The Minety battery storage project in Wiltshire – still under construction – is set to be expanded after developer Penso Power secured land rights, planning permission and a grid connection offer to extend the 100MW project by a further 50MW.
Work started on site on the first tranche in December 2019 and it is expected that Minety will enter operation in the autumn.
The additional 50MW capacity is to be built on adjacent land, and will enter operation in 2021.
Shell has signed an offtake agreement on the original 100MW project, the largest of its kind globally to date, whilst the batteries will be optimised and dispatched by Limejump (also a subsidiary of Shell).Penso Power is currently in discussions with potential offtakers regarding similar arrangements for the 50MW project extension. It says scale benefits enable the provision of a range of balancing services on a cost-effective basis.

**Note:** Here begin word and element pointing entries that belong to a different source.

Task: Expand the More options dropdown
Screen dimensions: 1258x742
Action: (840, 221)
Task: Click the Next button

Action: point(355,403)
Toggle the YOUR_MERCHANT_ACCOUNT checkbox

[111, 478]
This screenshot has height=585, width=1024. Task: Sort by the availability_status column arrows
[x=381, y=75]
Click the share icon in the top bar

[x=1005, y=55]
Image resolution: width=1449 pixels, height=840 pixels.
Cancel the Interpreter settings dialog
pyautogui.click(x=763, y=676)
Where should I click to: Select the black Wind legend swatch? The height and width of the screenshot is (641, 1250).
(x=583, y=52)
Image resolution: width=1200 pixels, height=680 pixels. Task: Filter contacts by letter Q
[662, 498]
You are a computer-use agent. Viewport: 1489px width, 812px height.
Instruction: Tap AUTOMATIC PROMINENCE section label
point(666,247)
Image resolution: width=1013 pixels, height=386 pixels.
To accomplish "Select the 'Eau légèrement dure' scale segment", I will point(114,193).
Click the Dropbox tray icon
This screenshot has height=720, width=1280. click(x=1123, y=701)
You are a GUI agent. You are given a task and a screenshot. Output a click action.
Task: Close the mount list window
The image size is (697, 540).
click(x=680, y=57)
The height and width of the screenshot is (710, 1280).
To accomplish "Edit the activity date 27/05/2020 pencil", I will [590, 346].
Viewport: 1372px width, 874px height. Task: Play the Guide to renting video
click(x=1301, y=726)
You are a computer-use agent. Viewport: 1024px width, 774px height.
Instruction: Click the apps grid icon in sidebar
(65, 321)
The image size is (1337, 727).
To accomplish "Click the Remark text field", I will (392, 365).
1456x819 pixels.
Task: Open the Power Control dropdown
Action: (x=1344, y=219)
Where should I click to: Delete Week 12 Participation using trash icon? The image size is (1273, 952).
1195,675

Richard Thwaites, Penso Power chief executive, said: “Our focus on large projects means that we achieve scale benefits on both procurement and deployment costs, while the offtake structure helps us provide superior risk-adjusted returns to our investors.”
The initial 100MW development had:
- Investment from power generator China Huaneng Group, and CNIC, the Chinese sovereign wealth fund.
- Independent connection provider G2 Energy as principal designer and principal contractor.
- Sungrow as the integrator, providing battery storage systems using Samsung and CATL batteries.
- Eclipse Power Networks as the iDNO (the scheme will connect to the distribution network via the SSE / National Grid Minety substation).